WORK REQUIRED:
Copy the passage on data virtualization word for word, from "The data repositories 310, 320 contain" up to and including "embodiment of Fig. 2.".

PROVIDED PASSAGE:

....

The invention furthermore relates to a method for handling a plurality of data sets stored in different repositories. The method comprises the step of receiving a data access request for one of the data sets. In an additional step at least two repositories are accessed where the data set for which the data access request is received is stored based on access rules providing information which of the data repositories should be accessed in the case of a data access request for one of the data sets. The method further contains the step of detecting inconsistencies for said one data set stored in the at least two repositories based on inconsistency detection rules providing information what to do with data sets retrieved from the at least two repositories for a data access request for said one data set. The invention furthermore contains the step of correcting an inconsistency for said one data set based on inconsistency enforcement rules providing correction actions when an inconsistency for said one data set stored in different repositories is detected. These method steps allow to provide a data quality assurance mechanism in which inconsistencies are detected when an access request for a data set for said data set is received.
Brief Description of the Drawings
The invention will be described in further detail with reference to the accompanying drawings, in which
Fig. 1 shows a GUP architecture known in the art, Fig. 2 shows a system handling a plurality of data sets stored in different repositories of the invention,
Fig. 3 shows an embodiment incorporating the system of Fig. 2 using a GUP architecture, and
Fig. 4 shows a state diagram including the decision flow for a query for a data set, an inconsistency check and the return of the data query result for a system of Fig. 2 or 3. Detailed Description
In Fig. 2 a system is shown with which the data quality can be assured for data sets stored in different repositories 310, 320 even when the data sets can be directly accessed by means outside the control of a data virtualization software which may be carried out by a data virtualizing unit 100. The data virtualizing unit is normally not able to automatically detect all the data modifications in the repositories 310, 320. As will be described in further detail below, it performs the detection upon the actual data access process, counting on specific logic, access and automatic correction procedures using rules provided by a data managing unit 200 which define the behavior of the system in such a situation.
A data consumer 50 accesses the data sets in the data repositories 310, 320 via an interface a the virtualizing unit 100 containing an interface 111 for the access by the consumer, an interface for a data exchange between the data virtualizing unit and the data managing unit (the interface 112) and an interface 113 for the exchange of information with a data repository 310.
The data repositories 310, 320 contain an interface 311 for the access by the data virtualizing unit and an interface 312 for the access by the data managing unit. The data repositories store the data sets of the system. The data sets are accessed by the consumer 50 by means of the data virtualizing unit 100 using interface d. The data sets in the data repository can be modified directly by the data virtualizer or by other interconnected systems not part of the data virtualization solution and not shown in the embodiment of Fig. 2.
The data virtualizing unit 100 is the functional entity handling the data access according to data access rules provided by the data managing unit 200. Such rules will guide the behavior of the data virtualizing unit regarding data access, and will, for instance, indicate applicable data access transformation rules and actions to be taken to guarantee the data quality. By way of example it determines which of the data instances should be accessible for each data consumer, it determines the number of data instances that should be accessed, the behavior in case of data inconsistency and the data instance to be actually returned. The data virtualizer guarantees the data quality using the rules specified in further detail below.

....

RECORDS SUPPLIED:
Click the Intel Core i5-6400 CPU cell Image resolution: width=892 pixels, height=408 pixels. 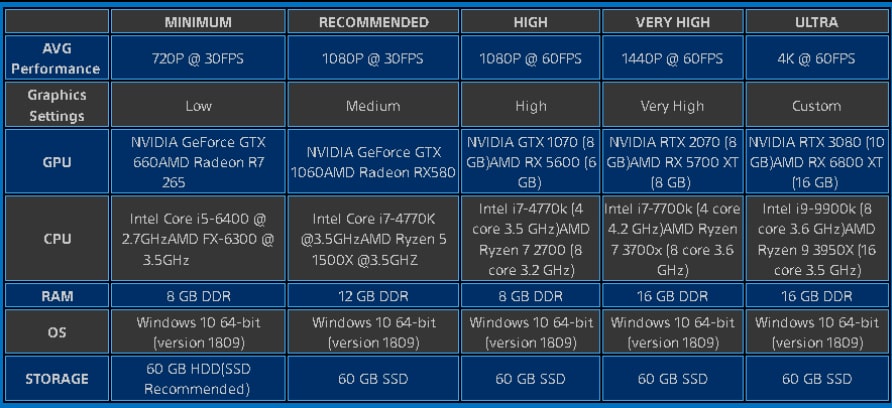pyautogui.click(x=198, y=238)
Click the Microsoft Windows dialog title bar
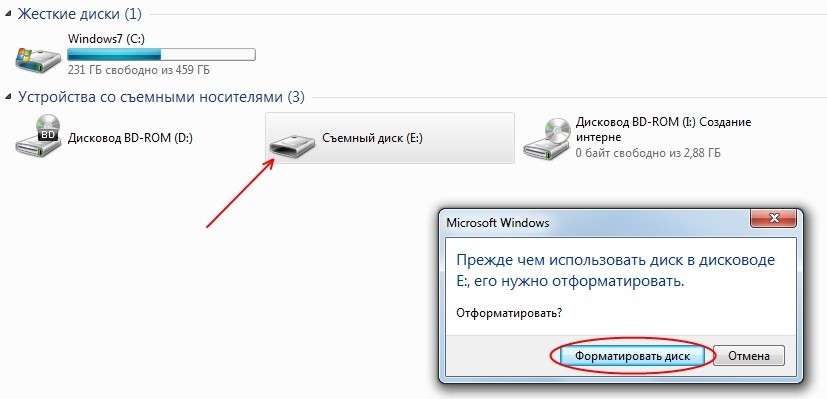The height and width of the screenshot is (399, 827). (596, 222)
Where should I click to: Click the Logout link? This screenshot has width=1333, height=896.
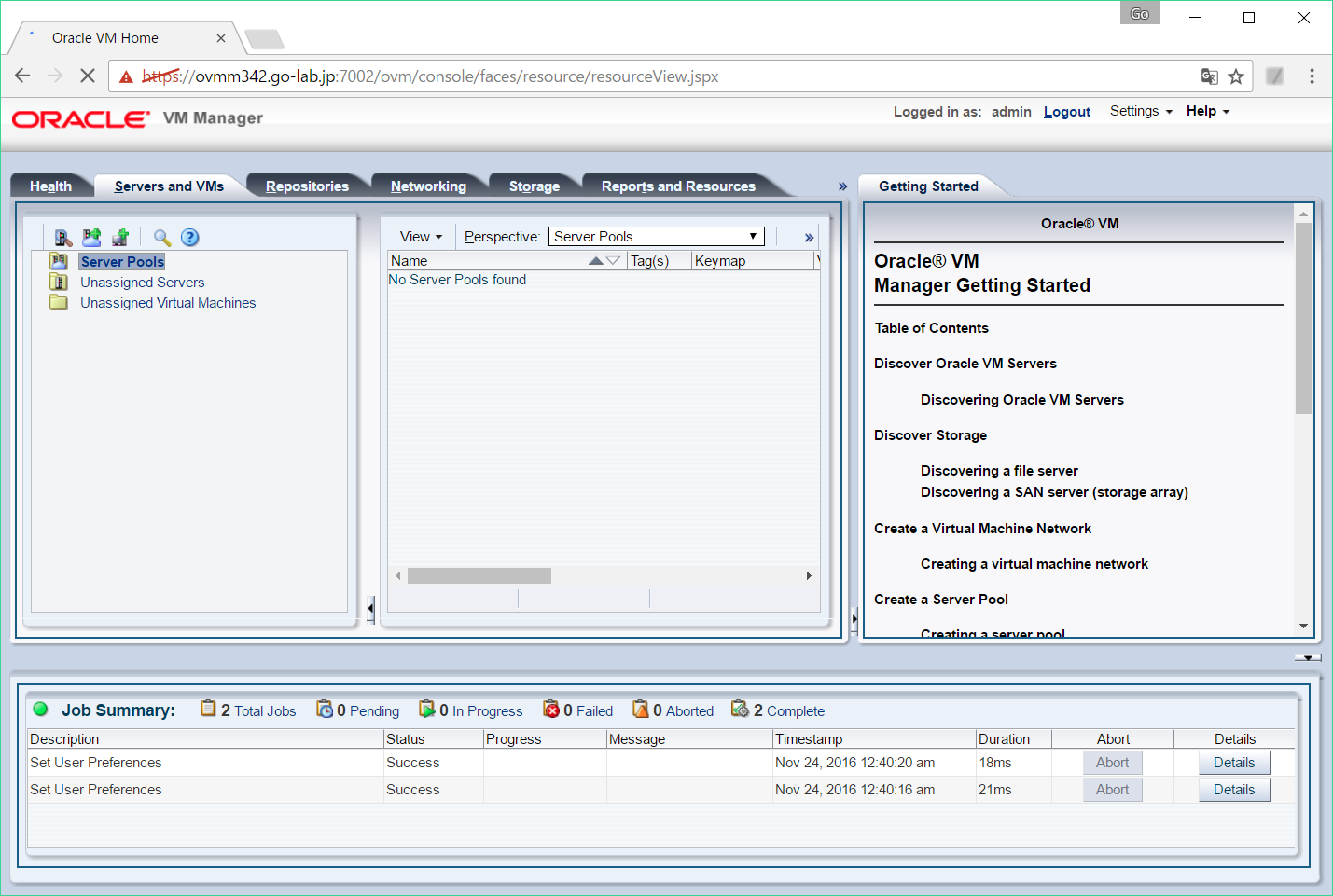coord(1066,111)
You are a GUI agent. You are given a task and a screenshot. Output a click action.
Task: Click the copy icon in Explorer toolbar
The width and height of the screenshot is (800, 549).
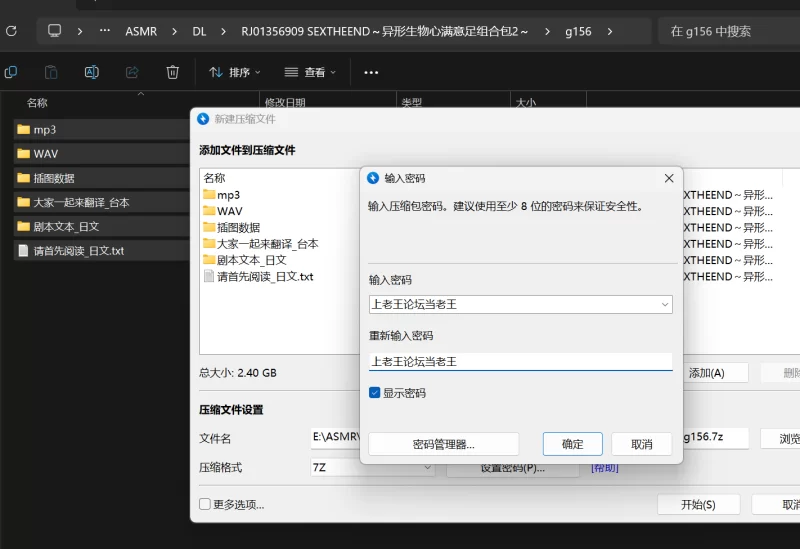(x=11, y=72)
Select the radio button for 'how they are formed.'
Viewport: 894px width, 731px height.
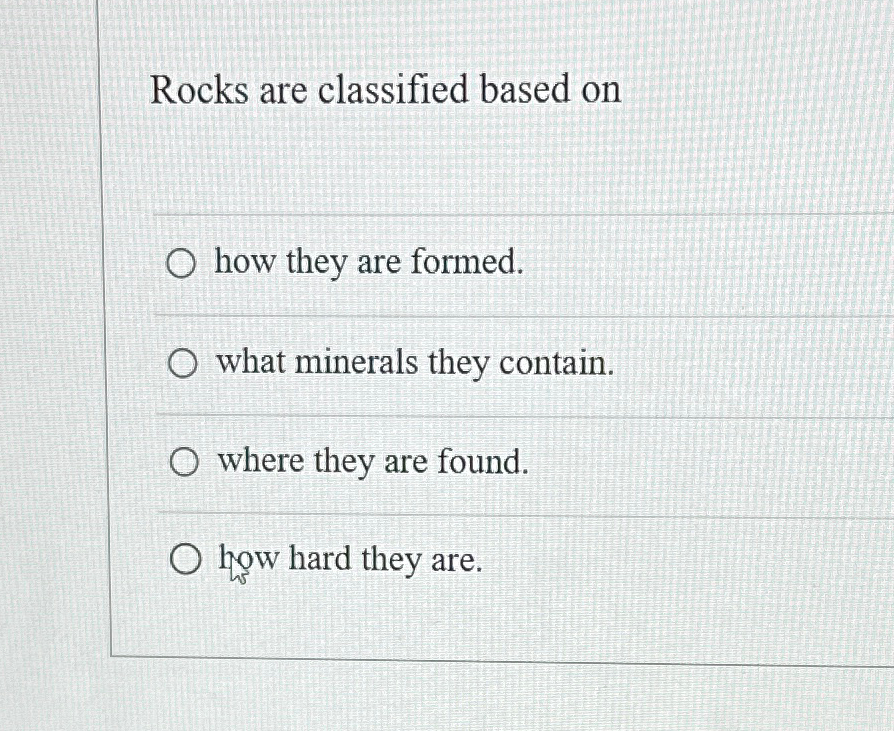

....

EXPECTED ANSWER:
The data repositories 310, 320 contain an interface 311 for the access by the data virtualizing unit and an interface 312 for the access by the data managing unit. The data repositories store the data sets of the system. The data sets are accessed by the consumer 50 by means of the data virtualizing unit 100 using interface d. The data sets in the data repository can be modified directly by the data virtualizer or by other interconnected systems not part of the data virtualization solution and not shown in the embodiment of Fig. 2.